> [THE TASK]: Copying each record below exactly is the whole task.

--- EXTRACTED DATA Enclosed Below ---

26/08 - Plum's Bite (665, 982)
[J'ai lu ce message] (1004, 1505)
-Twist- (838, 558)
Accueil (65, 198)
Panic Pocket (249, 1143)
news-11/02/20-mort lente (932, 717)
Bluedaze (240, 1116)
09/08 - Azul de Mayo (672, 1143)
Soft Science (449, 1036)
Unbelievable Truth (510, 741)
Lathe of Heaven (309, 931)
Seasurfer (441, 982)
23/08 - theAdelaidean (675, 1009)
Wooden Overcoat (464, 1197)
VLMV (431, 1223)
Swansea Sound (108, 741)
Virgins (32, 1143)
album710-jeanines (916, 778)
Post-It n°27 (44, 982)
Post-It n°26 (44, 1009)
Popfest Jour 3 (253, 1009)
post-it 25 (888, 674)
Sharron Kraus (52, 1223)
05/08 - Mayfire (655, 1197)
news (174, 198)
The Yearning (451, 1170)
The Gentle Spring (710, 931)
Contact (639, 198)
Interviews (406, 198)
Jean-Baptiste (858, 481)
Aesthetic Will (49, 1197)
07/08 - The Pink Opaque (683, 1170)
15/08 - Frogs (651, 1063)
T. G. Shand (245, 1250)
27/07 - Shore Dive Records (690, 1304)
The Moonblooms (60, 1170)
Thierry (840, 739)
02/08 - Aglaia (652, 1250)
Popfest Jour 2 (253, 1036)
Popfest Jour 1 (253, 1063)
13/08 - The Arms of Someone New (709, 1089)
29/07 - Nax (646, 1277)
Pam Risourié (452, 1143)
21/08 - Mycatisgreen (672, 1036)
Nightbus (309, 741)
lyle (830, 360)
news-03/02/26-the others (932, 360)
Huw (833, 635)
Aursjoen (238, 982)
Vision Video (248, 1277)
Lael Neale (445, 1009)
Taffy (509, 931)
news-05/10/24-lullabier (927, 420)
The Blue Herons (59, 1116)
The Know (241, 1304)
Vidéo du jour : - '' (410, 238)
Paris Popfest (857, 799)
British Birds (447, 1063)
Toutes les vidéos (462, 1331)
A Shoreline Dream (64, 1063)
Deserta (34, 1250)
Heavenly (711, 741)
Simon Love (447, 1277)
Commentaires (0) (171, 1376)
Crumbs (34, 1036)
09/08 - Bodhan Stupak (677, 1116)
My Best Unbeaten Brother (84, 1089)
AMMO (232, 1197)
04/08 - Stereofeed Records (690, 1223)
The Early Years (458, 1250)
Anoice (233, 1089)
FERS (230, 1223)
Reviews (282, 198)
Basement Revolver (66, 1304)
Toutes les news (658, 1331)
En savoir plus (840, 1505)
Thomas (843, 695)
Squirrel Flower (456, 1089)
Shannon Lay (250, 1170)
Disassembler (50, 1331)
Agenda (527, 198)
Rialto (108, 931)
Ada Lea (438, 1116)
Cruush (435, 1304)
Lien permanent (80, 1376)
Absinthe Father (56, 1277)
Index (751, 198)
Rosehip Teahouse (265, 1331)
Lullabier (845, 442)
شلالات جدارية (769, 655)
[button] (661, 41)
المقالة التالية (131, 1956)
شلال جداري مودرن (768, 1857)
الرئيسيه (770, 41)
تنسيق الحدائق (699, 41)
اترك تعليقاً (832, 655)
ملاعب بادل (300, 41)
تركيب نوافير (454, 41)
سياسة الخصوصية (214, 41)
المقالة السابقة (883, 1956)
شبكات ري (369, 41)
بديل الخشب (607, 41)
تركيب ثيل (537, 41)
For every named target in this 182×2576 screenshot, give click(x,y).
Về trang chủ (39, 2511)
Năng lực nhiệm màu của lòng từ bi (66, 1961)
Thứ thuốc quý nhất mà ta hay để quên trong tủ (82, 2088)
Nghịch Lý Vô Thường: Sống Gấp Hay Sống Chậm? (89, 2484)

--- End of Enclosed EXTRACTED DATA ---

> [RESULT OF THIS EXERCISE]:
26/08 - Plum's Bite (665, 982)
[J'ai lu ce message] (1004, 1505)
-Twist- (838, 558)
Accueil (65, 198)
Panic Pocket (249, 1143)
news-11/02/20-mort lente (932, 717)
Bluedaze (240, 1116)
09/08 - Azul de Mayo (672, 1143)
Soft Science (449, 1036)
Unbelievable Truth (510, 741)
Lathe of Heaven (309, 931)
Seasurfer (441, 982)
23/08 - theAdelaidean (675, 1009)
Wooden Overcoat (464, 1197)
VLMV (431, 1223)
Swansea Sound (108, 741)
Virgins (32, 1143)
album710-jeanines (916, 778)
Post-It n°27 (44, 982)
Post-It n°26 (44, 1009)
Popfest Jour 3 (253, 1009)
post-it 25 (888, 674)
Sharron Kraus (52, 1223)
05/08 - Mayfire (655, 1197)
news (174, 198)
The Yearning (451, 1170)
The Gentle Spring (710, 931)
Contact (639, 198)
Interviews (406, 198)
Jean-Baptiste (858, 481)
Aesthetic Will (49, 1197)
07/08 - The Pink Opaque (683, 1170)
15/08 - Frogs (651, 1063)
T. G. Shand (245, 1250)
27/07 - Shore Dive Records (690, 1304)
The Moonblooms (60, 1170)
Thierry (840, 739)
02/08 - Aglaia (652, 1250)
Popfest Jour 2 (253, 1036)
Popfest Jour 1 (253, 1063)
13/08 - The Arms of Someone New (709, 1089)
29/07 - Nax (646, 1277)
Pam Risourié (452, 1143)
21/08 - Mycatisgreen (672, 1036)
Nightbus (309, 741)
lyle (830, 360)
news-03/02/26-the others (932, 360)
Huw (833, 635)
Aursjoen (238, 982)
Vision Video (248, 1277)
Lael Neale (445, 1009)
Taffy (509, 931)
news-05/10/24-lullabier (927, 420)
The Blue Herons (59, 1116)
The Know (241, 1304)
Vidéo du jour : - '' (410, 238)
Paris Popfest (857, 799)
British Birds (447, 1063)
Toutes les vidéos (462, 1331)
A Shoreline Dream (64, 1063)
Deserta (34, 1250)
Heavenly (711, 741)
Simon Love (447, 1277)
Commentaires (0) (171, 1376)
Crumbs (34, 1036)
09/08 - Bodhan Stupak (677, 1116)
My Best Unbeaten Brother (84, 1089)
AMMO (232, 1197)
04/08 - Stereofeed Records (690, 1223)
The Early Years (458, 1250)
Anoice (233, 1089)
FERS (230, 1223)
Reviews (282, 198)
Basement Revolver (66, 1304)
Toutes les news (658, 1331)
En savoir plus (840, 1505)
Thomas (843, 695)
Squirrel Flower (456, 1089)
Shannon Lay (250, 1170)
Disassembler (50, 1331)
Agenda (527, 198)
Rialto (108, 931)
Ada Lea (438, 1116)
Cruush (435, 1304)
Lien permanent (80, 1376)
Absinthe Father (56, 1277)
Index (751, 198)
Rosehip Teahouse (265, 1331)
Lullabier (845, 442)
شلالات جدارية (769, 655)
[button] (661, 41)
المقالة التالية (131, 1956)
شلال جداري مودرن (768, 1857)
الرئيسيه (770, 41)
تنسيق الحدائق (699, 41)
اترك تعليقاً (832, 655)
ملاعب بادل (300, 41)
تركيب نوافير (454, 41)
سياسة الخصوصية (214, 41)
المقالة السابقة (883, 1956)
شبكات ري (369, 41)
بديل الخشب (607, 41)
تركيب ثيل (537, 41)
For every named target in this 182×2576 screenshot, give click(x,y).
Về trang chủ (39, 2511)
Năng lực nhiệm màu của lòng từ bi (66, 1961)
Thứ thuốc quý nhất mà ta hay để quên trong tủ (82, 2088)
Nghịch Lý Vô Thường: Sống Gấp Hay Sống Chậm? (89, 2484)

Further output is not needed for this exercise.